Interagir com um suíço foi desafiador nos quatro anos que vivi por lá. Em um país com dois terços do território ocupado por montanhas, natural que seus habitantes não sejam assim tão dados ao convívio social. Ao viajar pelo interior da Suíça, é comum ver casas incrustadas em montanhas tão altas e íngremes que sequer podemos imaginar como foi possível ao homem construir ali. Outro fator que favorece o isolamento e ajuda a explicar a personalidade dos helvéticos é o inverno prolongado, com suas temperaturas baixas e seus dias curtos.

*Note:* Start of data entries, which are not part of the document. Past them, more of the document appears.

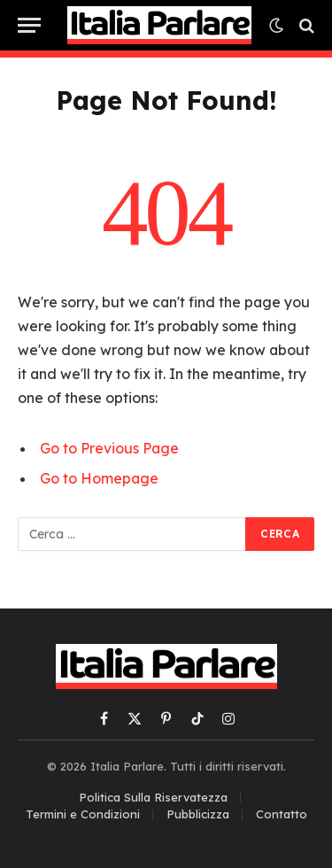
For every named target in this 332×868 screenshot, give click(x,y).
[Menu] (29, 25)
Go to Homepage (99, 478)
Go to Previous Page (109, 448)
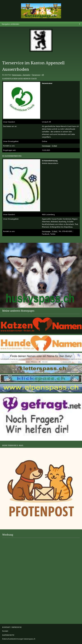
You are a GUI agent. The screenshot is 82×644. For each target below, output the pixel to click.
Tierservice (36, 75)
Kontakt (5, 631)
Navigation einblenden (10, 24)
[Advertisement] (11, 546)
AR (43, 75)
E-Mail (54, 146)
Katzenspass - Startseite (21, 75)
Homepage (46, 146)
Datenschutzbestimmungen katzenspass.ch (19, 639)
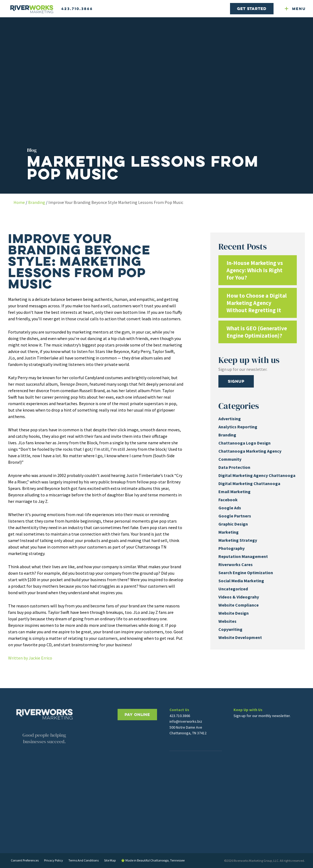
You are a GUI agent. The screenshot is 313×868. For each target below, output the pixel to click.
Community (230, 459)
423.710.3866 (77, 8)
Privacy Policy (54, 860)
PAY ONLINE (137, 733)
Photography (231, 548)
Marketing (229, 532)
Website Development (240, 638)
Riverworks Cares (235, 564)
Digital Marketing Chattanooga (249, 484)
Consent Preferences (25, 860)
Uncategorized (233, 589)
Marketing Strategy (238, 540)
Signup (236, 381)
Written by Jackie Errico (30, 658)
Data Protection (234, 467)
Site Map (110, 860)
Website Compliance (238, 605)
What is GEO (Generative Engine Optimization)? (257, 332)
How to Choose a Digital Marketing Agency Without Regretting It (257, 303)
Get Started (252, 8)
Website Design (233, 613)
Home (19, 202)
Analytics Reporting (238, 427)
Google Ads (230, 508)
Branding (36, 202)
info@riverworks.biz (186, 732)
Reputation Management (243, 556)
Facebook (228, 500)
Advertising (230, 418)
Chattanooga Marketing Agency (250, 451)
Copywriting (230, 629)
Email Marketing (234, 492)
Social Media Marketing (241, 581)
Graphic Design (233, 524)
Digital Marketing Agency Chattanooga (257, 475)
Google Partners (235, 516)
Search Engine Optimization (246, 572)
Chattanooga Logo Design (245, 443)
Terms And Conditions (84, 860)
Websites (227, 621)
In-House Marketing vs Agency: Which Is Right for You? (255, 270)
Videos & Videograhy (239, 597)
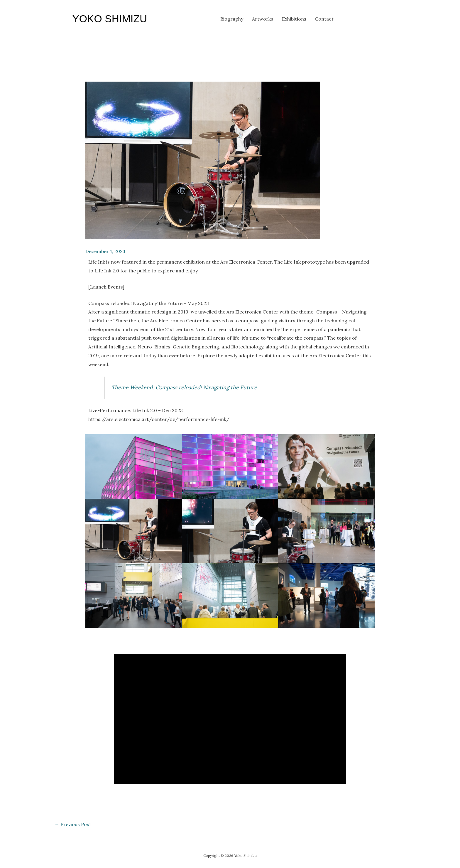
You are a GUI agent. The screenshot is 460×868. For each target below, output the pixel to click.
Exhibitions (294, 19)
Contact (324, 19)
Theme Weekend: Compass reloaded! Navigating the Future (184, 387)
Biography (232, 19)
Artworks (262, 19)
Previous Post (73, 824)
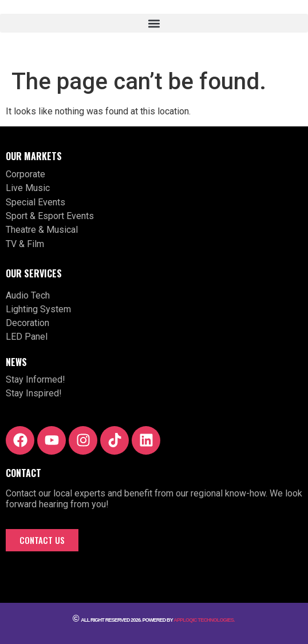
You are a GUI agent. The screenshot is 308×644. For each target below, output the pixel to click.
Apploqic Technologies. (204, 620)
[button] (154, 23)
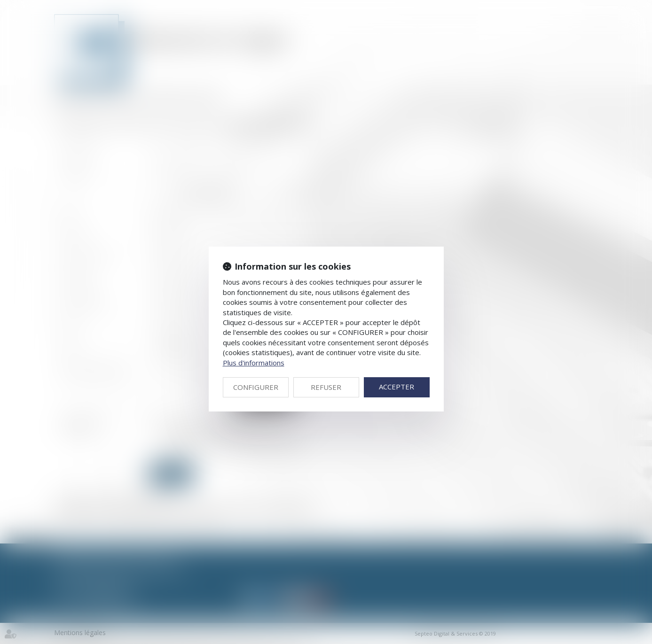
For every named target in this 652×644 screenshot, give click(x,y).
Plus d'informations (253, 363)
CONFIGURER (256, 387)
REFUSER (326, 387)
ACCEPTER (396, 387)
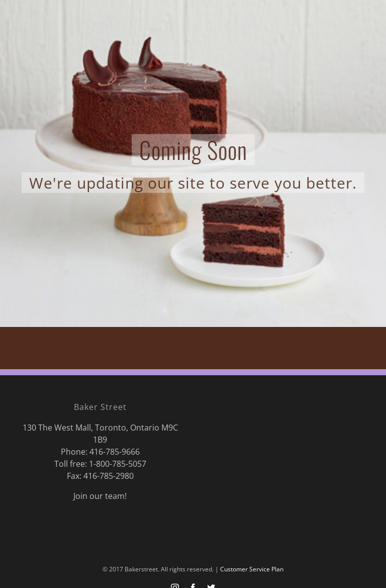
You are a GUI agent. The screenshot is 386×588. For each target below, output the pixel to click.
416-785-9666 (115, 452)
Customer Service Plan (252, 569)
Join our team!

O suíço adora preservar sua individualidade. É discreto e também modesto. Não gosta de consumir artigos de luxo e dificilmente se gaba de algum atributo. Todas as vezes que eu perguntava a um suíço se ele fala inglês ouvia como resposta: “um pouco”. Mas esse pouco era tão perfeito que me deixava constrangida.
Trata-se de um povo extremamente educado. Não fala alto, não gesticula, não joga lixo no chão, não invade o espaço físico alheio. Em contrapartida, não admite sequer a cogitação de que seu espaço possa ser invadido ou seu direito, mitigado. Ser educado não significa necessariamente ser gentil. Há uma sutil diferença entre esses predicados. A gentileza vai além da educação e pressupõe ceder algo em favor do outro. E o suíço, muito embora respeite rigorosamente o direito alheio, não está muito disposto a ceder em sua subjetividade.
Para perceber estes pequenos traços da personalidade helvética, basta dar uma volta de bonde – ou tram. A verdade é que a aproximação forçada dentro do vagão é o máximo de interação que muita gente terá com um suíço. O primeiro choque cultural evidente é a ausência de catraca ou de qualquer forma de controle do ingresso de passageiros. Óbvio! Um povo tão educado nem sonha em utilizar o transporte público sem ter pago o bilhete. Ali dentro, o silêncio rompido por uma conversa descontraída ou por uma chamada de vídeo pelo celular receberá, sem dúvida alguma, o olhar de reprimenda de algum suíço mais velho. Na verdade, não é só o olhar. É toda uma linguagem corporal empregada para te dizer, sem emitir uma única palavra, que você acaba de estragar o sossego de alguém.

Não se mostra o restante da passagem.